In merchandise financial planning, there are two distinct phases:
- Pre-season planning
- In-season planning
Pre-season merchandise planning is figuring out how much money will be in each buyer’s wallet for the upcoming fiscal year. The proportioning of your budget is done by examining your anticipated demand, inventory and margin goals for each product category you carry. In other words, your category strategy.
See also: What is merchandising planning?
Once you’ve determined your budget allocation for each buyer and your fiscal year starts, you move into the “in-season” planning phase. As your buyers begin to buy products with their allocated budget, the unspent dollars are known as their open-to-buy. In-season or open-to-buy planning is an iterative process that considers actual events happening with your inventory, markdowns and sales and adjusts your merchandise plans to meet changing marketing trends. With in-season, your plans are now a blend of actual performance and plan data.
Why is Open to Buy essential?
Inventory is a retailer’s most significant expenditure. Therefore, inventory investment must be productive, accurate, and timely.
A retailer’s goal with Open to buy is to purchase enough stock to support the sales profitably. Profitability means having the inventory when and where your customers want it and not having too much, leading to markdowns.
Not having a product when your customers want it is lost sales and leads to unhappy customers. But, on the other hand, having too much stock that you can’t sell means margin eroding markdowns.
Check out Improve your profit margin
Challenges with Open to buy Planning
In-season OTB planning is all about agility. The quicker you can spot trends and act on them, the better able you will be to equip your buyers to capitalize on the trends. It all comes down to timeliness and accuracy.
The actualization of your plans in season is critical to the success of open to buy planning. Therefore, integrating actual data sources is vital. Unfortunately, disconnected systems mean planning and buying teams are using their precious time copying and pasting data instead of analyzing and spotting trends. Merchant teams still spend Monday mornings entering and massaging data into their Excel spreadsheets.

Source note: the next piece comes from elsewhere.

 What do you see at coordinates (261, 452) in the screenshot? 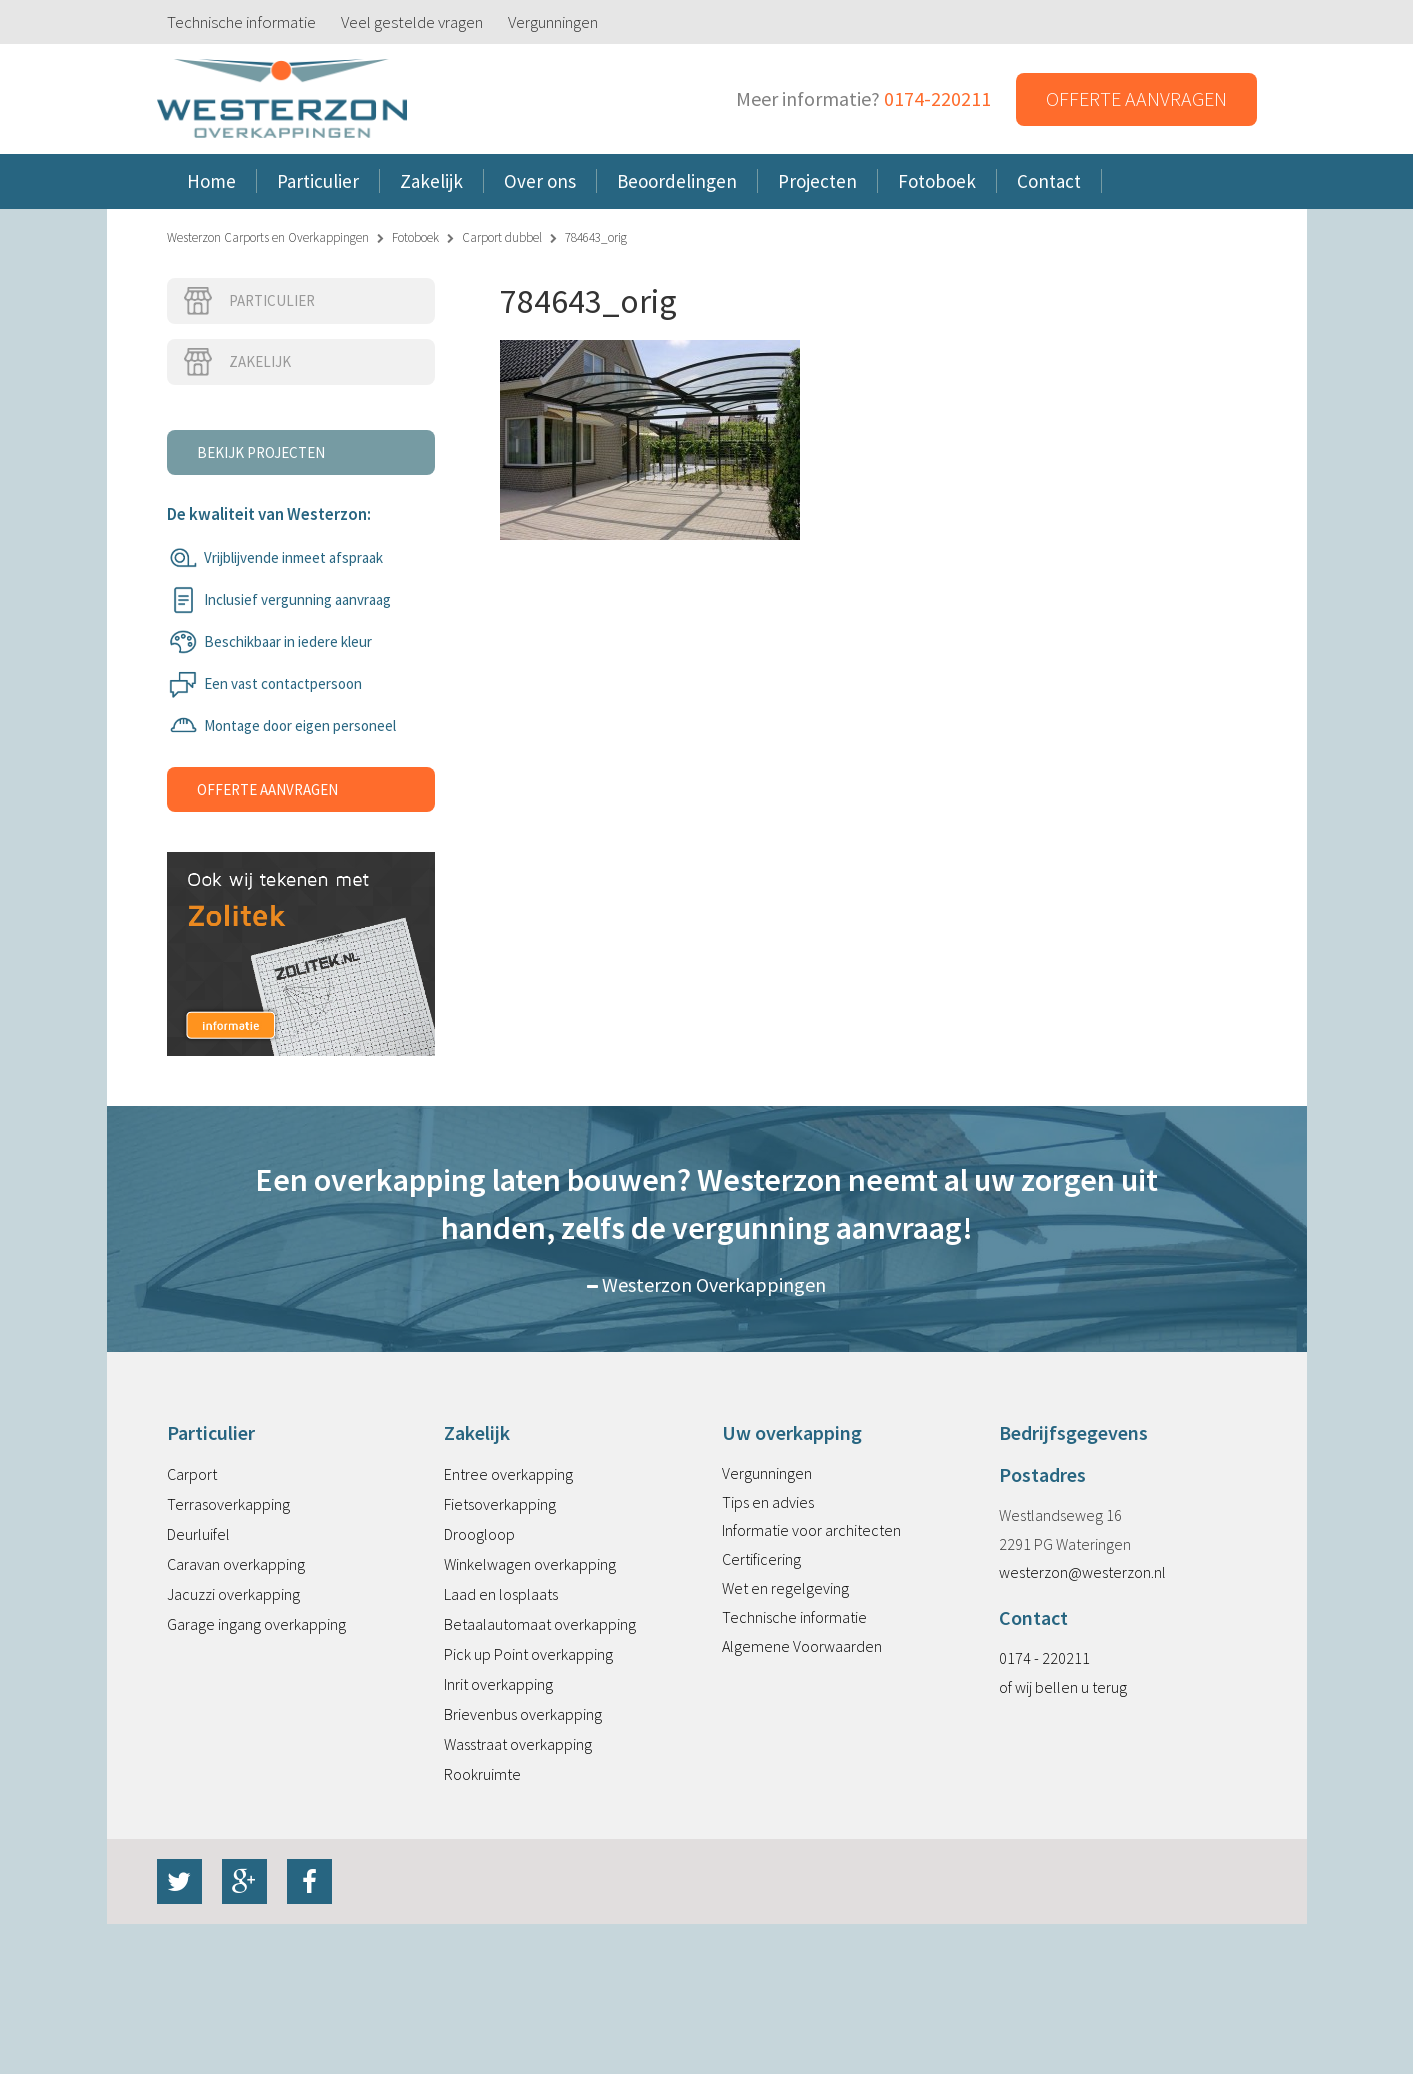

Speaking of excel… Retailers spend millions of dollars in inventory and take on the risk of these plans by using error-prone Excel. Five years ago, JP Morgan Chase lost $6 billion in a case that came to be known as the “London Whale Incident. “The culprit? Copy and paste errors into an Excel spreadsheet. Can you afford to lose money due to copy and paste mistakes?
Last but certainly not least, there is zero visibility for the organization when plans are stored on everyone’s desktops. Accessible information is key to decision-making. Planners and buyers must be able to collaborate in real-time. Management needs to see where their inventory investment is and how it’s performing. Decisions and actions cannot take days to execute. Time is money.